Le régime III, aussi appelé petit régime restaurant, autorise la vente des boissons titrant jusqu’à 18°. Il couvre le vin, la bière et les boissons fermentées servies à table, mais exclut les spiritueux et les liqueurs plus fortes, réservés à la licence IV. Un établissement classique, sans projet de bar autonome, se satisfait généralement de ce régime gratuit.

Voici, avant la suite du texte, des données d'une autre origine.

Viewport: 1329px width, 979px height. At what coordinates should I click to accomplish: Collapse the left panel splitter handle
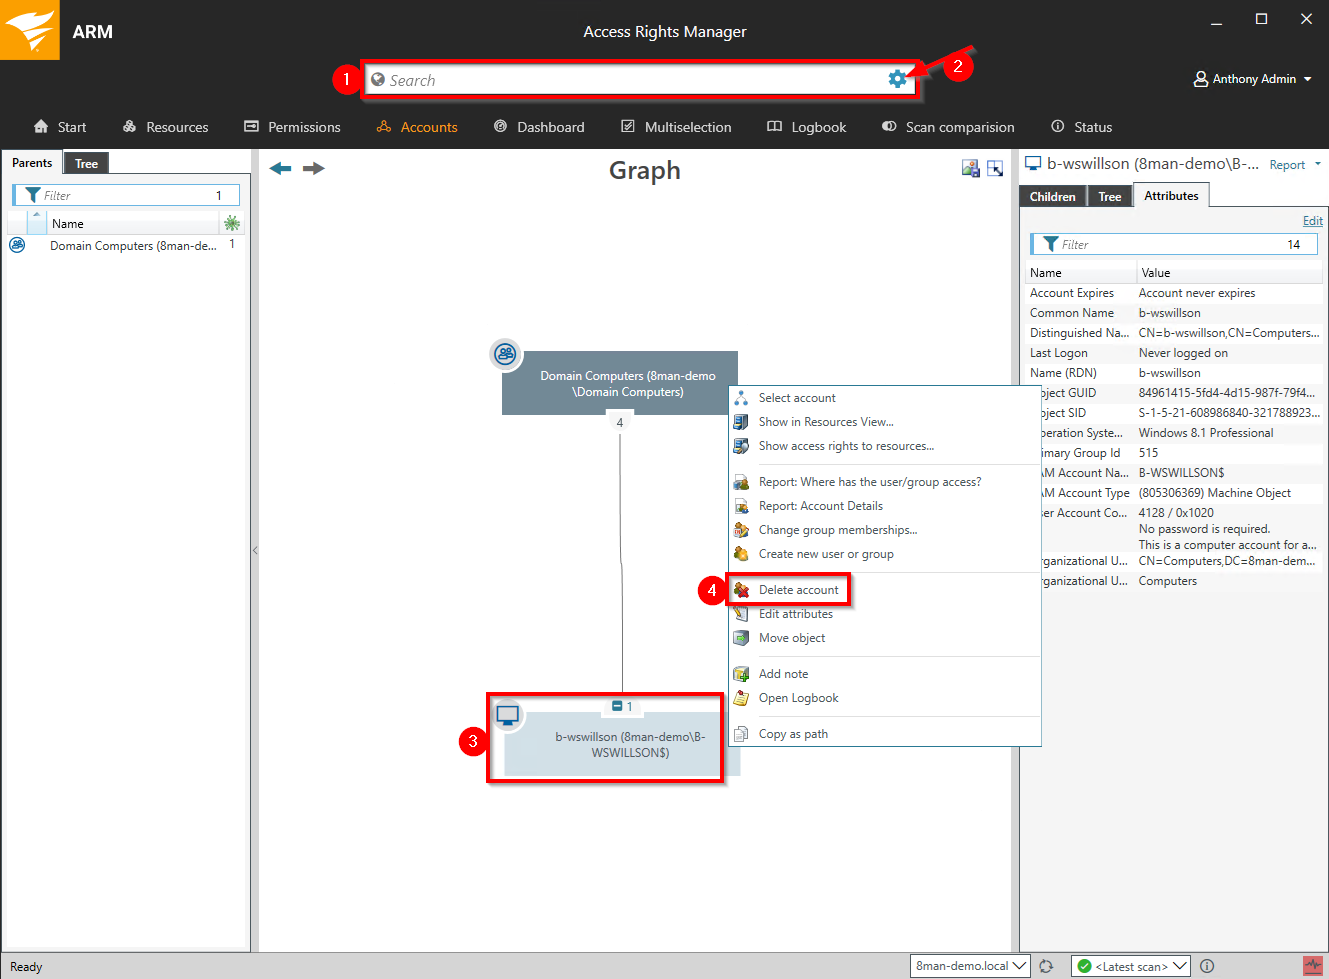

Le prix d’une licence 4 dépend de la rareté du marché local. Le quota national d’un débit pour 450 habitants par commune, limite le nombre de licences disponibles à un instant donné. Dans une commune déjà au quota, la seule voie d’acquisition passe par le rachat d’une licence existante, ce qui explique un coût variable selon les régions, sans tarif national fixe.

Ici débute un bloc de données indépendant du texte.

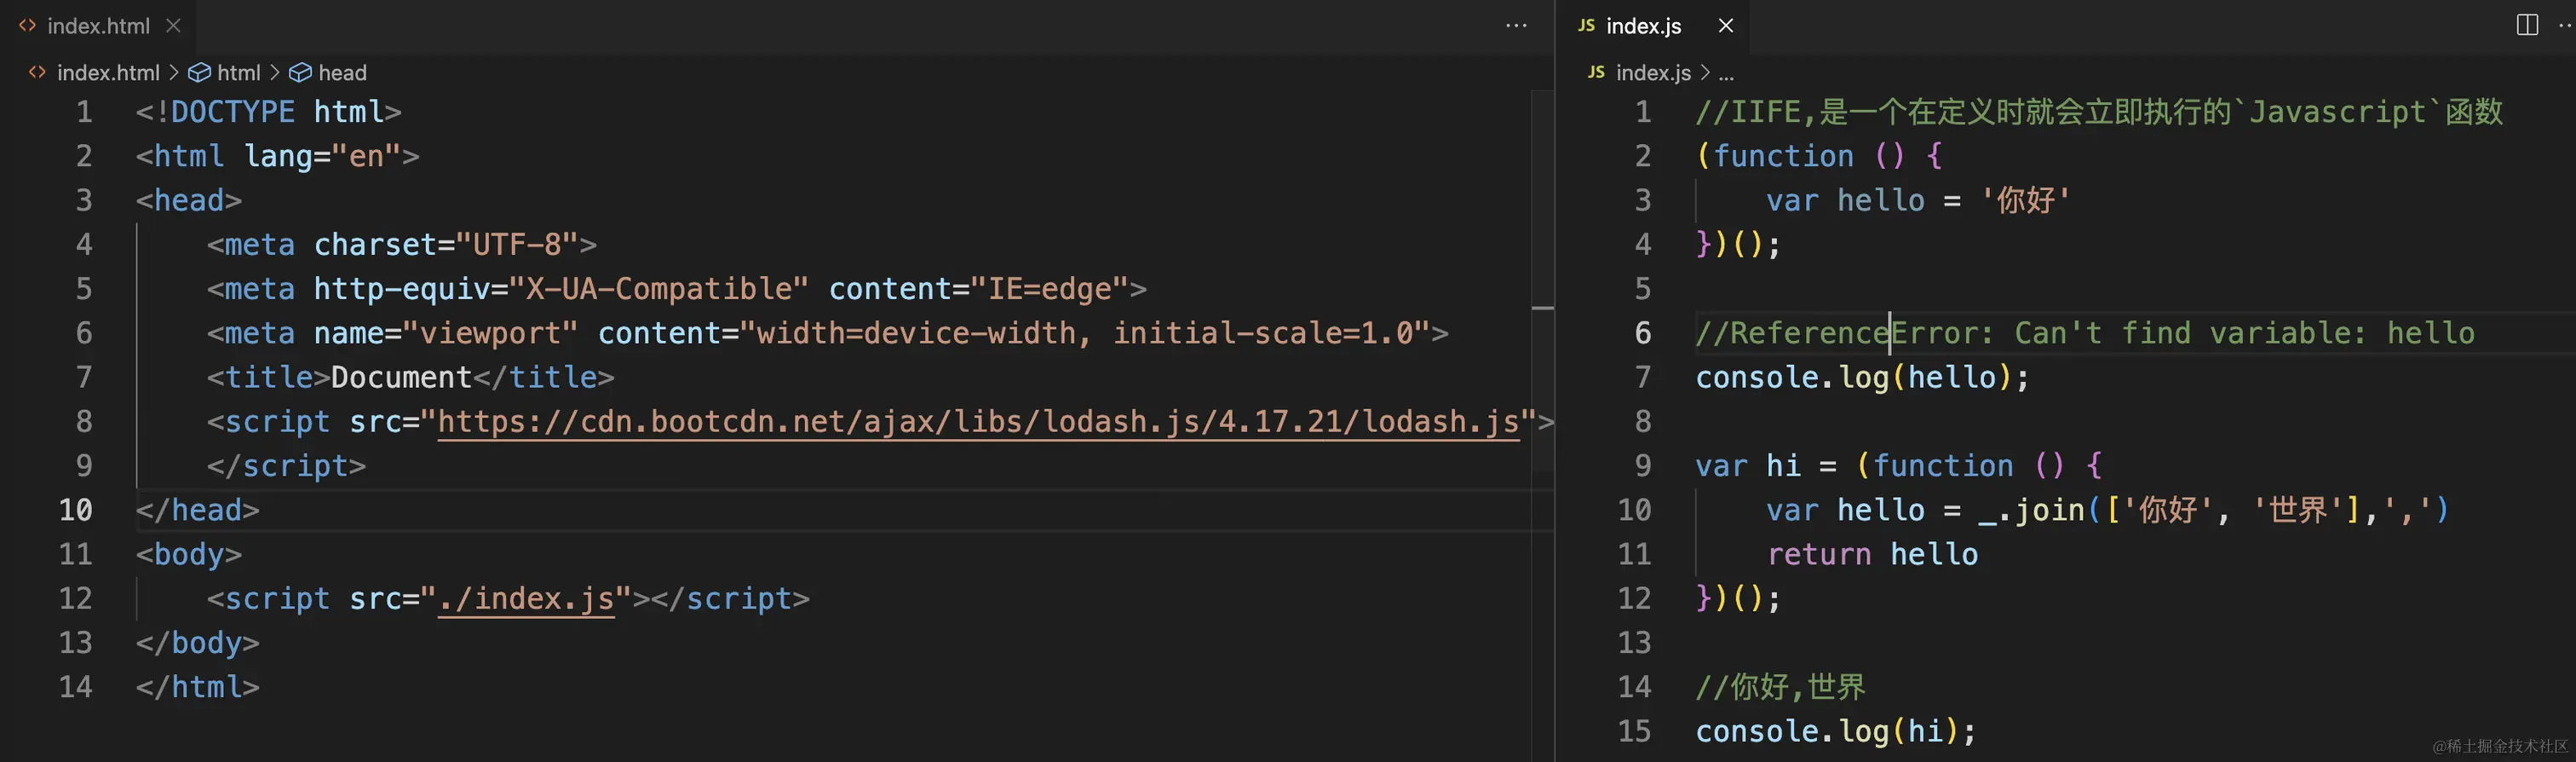Viewport: 2576px width, 762px height.
Task: Expand the html breadcrumb item
Action: [238, 73]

La licence 4 restaurant désigne le même régime juridique que la licence IV d’un débit de boissons autonome, celui de la vente d’alcools de plus de 18°. La distinction tient à l’usage fait de l’autorisation. Un établissement exploitant une licence IV peut vendre de l’alcool hors repas, comme un bar classique, alors qu’un débit de boissons pur ne sert jamais de repas.
Le permis d’exploitation reste valide 10 ans, puis doit être renouvelé via une formation de 6 heures. Cette formation de renouvellement est plus courte que la formation initiale de 20 heures, mais reste obligatoire pour continuer à exploiter l’autorisation sans interruption. Un dirigeant qui laisse expirer son permis sans le renouveler perd le droit de vendre de l’alcool sur place.
En cas de décès de l’exploitant, la déclaration de mutation dispose d’un délai d’un mois, contre 15 jours pour une déclaration standard. Ce délai plus long laisse aux héritiers ou aux repreneurs le temps d’organiser la continuité de l’exploitation avant de risquer de perdre le bénéfice de la licence.